Council members Ian Thomas and Karl Skala made clear they would no longer relegate plans such as Visioning, Metro 20/20, and the downtown planning Charrette to a dust-gathering shelf.
"When I was campaigning this spring, I heard over and over again that we invest all this volunteer time and energy from the community into developing community plans, and that it very often seems these plans are completely ignored," said 4th Ward Councilman Ian Thomas, who held up the 2010 Charrette.
"Here is the Charrette report," Thomas continued. "Pages 26 and 27 talk about a vision for that exact corner, which is in stark contrast to many key elements of the CVS proposal."

The CVS proposal included what many said was a cookie-cutter building more suited to a bland suburb than to a Midwestern downtown struggling to preserve its heritage.  Even CVS' own representatives -- Columbia attorney Robert Hollis and two engineers -- seemed bored, stumbling through lackluster, hard-to-follow presentations.
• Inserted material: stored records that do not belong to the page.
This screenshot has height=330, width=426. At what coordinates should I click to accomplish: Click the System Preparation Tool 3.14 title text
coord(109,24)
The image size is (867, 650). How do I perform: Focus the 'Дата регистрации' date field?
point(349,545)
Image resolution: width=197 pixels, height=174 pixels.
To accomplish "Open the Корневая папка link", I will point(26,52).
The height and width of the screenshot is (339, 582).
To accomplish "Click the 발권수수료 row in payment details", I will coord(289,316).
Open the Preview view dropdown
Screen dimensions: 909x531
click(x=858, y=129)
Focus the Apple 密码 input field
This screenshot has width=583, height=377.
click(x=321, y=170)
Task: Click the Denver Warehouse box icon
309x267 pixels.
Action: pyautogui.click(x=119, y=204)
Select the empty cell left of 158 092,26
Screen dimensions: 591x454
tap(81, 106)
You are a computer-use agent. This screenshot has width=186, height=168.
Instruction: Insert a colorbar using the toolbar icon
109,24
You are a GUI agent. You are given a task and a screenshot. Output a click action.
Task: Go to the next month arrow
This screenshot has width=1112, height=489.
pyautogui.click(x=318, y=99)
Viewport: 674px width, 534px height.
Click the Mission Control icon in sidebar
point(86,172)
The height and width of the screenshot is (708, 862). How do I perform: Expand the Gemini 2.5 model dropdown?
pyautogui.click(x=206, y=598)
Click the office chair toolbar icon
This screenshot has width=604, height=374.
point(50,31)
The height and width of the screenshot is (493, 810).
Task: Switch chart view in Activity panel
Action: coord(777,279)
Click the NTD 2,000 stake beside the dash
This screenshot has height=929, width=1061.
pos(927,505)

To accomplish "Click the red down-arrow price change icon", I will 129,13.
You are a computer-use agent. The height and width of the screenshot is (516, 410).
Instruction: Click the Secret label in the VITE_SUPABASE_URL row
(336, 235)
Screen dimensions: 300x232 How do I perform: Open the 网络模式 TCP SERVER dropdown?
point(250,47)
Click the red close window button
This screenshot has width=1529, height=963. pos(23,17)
The nearly 90-minute hearing included six community members, all of whom opposed the plan.  Downtown Leadership Council Chair Brent Gardner panned it for ignoring an important fact:  the Providence and Broadway intersection is a "vital" gateway into the city.  

"It is a critical corner," agreed Mr. Skala, who represents the Third Ward.
Only 5th Ward Councilwoman Laura Nauser voted to approve the plan, in keeping with her general support of strong property rights.